Every year, the Music Department graduates a number of promising and accomplished music majors from the College. We are very excited to celebrate the achievements of Leo Mehring-Keller, who received the 2026 Leonard B. Meyer Prize for Musical Excellence, as well as Willow Zhu, who received the 2026 Olga and Paul Menn Prize for Composition.
Leo Mehring-Keller, 2026 Leonard B. Meyer Prize for Musical Excellence
Abstract:
"Finding Solace in Modernist Complexity: Pentatonicism in the Slow Movements of Mahler's Fifth and Sixth Symphonies" analyzes Gustav Mahler's use of pentatonic motives and harmonies in the Adagietto and Andante moderato of his Fifth and Sixth Symphonies, respectively, to posit that these moments provide simple, hopeful, and sincere meanings amid Mahler's otherwise overwhelming complexity and irony. Drawing on rotational form, the hermeneutics of the pentatonic scale in the Romantic period, and the acoustic properties of the pentatonic set class, the thesis's musical analysis suggests that it is reasonable to associate Mahler's use of pentatonicism with simplicity. The second half engages with Theodor W. Adorno's idea of the banal in Mahler and a number of texts from the modernist literary canon to propose that the seemingly banal simplicity of pentatonicism is how Mahler attempted to sincerely address the modernist experience of abandonment and loss.
About Leo Mehring-Keller:
Leo Mehring-Keller is an honors graduate from the University of Chicago with a dual B.A. in Music and Philosophy. He plays oboe and piano and was a member of the University Symphony Orchestra, Chamber Orchestra, and Middle East Music Ensemble during his time in the College. He also studied composition with Augusta Read Thomas, writing pieces for the New Music Ensemble and ~Nois Quartet. Leo's interest in Mahler and the relationship between music theory and aesthetics more broadly will continue as he pursues a PhD in music theory after graduation, while serving as a research assistant for Professor Thomas Christensen's Thinking Music: Global Sources for the History of Music Theory anthology.

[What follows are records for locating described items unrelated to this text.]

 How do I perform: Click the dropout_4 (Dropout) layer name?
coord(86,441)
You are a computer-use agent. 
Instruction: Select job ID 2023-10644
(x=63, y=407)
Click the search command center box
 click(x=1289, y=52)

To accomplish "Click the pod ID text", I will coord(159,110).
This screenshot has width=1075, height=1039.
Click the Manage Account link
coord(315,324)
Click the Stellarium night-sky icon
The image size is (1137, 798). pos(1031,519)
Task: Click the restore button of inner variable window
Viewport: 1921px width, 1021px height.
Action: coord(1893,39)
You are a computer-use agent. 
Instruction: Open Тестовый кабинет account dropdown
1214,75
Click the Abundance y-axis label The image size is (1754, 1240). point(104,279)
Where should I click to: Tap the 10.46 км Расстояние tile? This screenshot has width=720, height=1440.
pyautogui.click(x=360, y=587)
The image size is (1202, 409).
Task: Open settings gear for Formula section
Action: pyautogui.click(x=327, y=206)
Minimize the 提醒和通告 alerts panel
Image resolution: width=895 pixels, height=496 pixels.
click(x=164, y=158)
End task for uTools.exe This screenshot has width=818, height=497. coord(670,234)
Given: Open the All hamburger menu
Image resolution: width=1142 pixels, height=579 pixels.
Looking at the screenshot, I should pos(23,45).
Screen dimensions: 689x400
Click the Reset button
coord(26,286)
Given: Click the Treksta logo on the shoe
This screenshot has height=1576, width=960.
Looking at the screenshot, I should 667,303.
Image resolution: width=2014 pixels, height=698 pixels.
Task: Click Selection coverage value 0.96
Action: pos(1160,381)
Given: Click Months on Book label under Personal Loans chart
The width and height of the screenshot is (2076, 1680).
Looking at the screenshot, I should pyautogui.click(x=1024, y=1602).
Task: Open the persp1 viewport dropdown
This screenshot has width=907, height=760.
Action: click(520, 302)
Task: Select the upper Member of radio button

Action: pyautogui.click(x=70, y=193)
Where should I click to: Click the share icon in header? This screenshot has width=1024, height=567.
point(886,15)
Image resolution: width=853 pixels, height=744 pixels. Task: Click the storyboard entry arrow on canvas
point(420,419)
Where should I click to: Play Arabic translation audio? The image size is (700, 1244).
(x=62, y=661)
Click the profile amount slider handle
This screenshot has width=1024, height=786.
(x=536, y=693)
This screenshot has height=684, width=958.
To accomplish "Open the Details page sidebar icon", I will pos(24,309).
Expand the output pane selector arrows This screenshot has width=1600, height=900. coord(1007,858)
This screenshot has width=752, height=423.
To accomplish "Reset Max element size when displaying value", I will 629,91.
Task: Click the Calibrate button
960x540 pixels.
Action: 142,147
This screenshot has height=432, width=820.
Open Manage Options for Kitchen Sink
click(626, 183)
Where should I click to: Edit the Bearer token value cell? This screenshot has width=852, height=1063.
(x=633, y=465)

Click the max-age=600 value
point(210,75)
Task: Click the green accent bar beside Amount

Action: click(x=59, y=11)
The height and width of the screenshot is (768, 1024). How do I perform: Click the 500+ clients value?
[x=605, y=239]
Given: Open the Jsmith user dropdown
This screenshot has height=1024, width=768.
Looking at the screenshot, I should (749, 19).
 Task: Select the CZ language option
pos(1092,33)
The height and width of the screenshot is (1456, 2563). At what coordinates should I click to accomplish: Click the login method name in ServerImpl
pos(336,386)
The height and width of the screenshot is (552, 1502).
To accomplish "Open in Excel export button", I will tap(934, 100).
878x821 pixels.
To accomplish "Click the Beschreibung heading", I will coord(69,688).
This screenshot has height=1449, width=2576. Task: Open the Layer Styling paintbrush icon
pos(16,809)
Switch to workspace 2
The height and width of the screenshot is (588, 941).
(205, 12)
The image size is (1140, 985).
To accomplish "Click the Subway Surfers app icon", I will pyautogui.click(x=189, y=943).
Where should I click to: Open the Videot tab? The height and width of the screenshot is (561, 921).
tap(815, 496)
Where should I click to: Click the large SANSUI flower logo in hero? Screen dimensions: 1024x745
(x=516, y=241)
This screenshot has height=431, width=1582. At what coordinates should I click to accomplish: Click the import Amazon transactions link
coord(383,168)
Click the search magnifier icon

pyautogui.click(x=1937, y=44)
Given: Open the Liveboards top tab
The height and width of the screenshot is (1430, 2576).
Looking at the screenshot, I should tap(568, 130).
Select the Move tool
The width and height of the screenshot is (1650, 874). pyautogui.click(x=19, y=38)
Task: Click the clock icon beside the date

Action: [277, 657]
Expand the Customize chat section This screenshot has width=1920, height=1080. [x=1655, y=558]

Willow Zhu, Olga and Paul Menn Prize for Composition
Abstract:
“Lessons That I Learned in College” is a composition project focused on popular music songwriting. I wrote and recorded eight songs to culminate an album about the lessons I have learned in college. These songs are about the interactions, memories, self-reflections, and fall-ins and fall-outs that ultimately helped me discover myself. This album explores the metamorphosing facets of identity; who I am when it’s just me in the room, who I am with my friends, who I am with strangers, and ultimately who I am in this world.
About Willow Zhu:
Willow Zhu is an honors graduate of the University of Chicago, earning her Bachelor of Arts in Economics and Music, and a minor in Entrepreneurship and Innovation. She grew up playing classical piano and viola and has been writing popular music since the age of 12. She spent eight years writing country pop music in Nashville, Tennessee, and continued to make trips during her school vacations in college. She has released one EP and six singles as a singer songwriter. After graduation, Willow is moving New York City to start her career in consulting.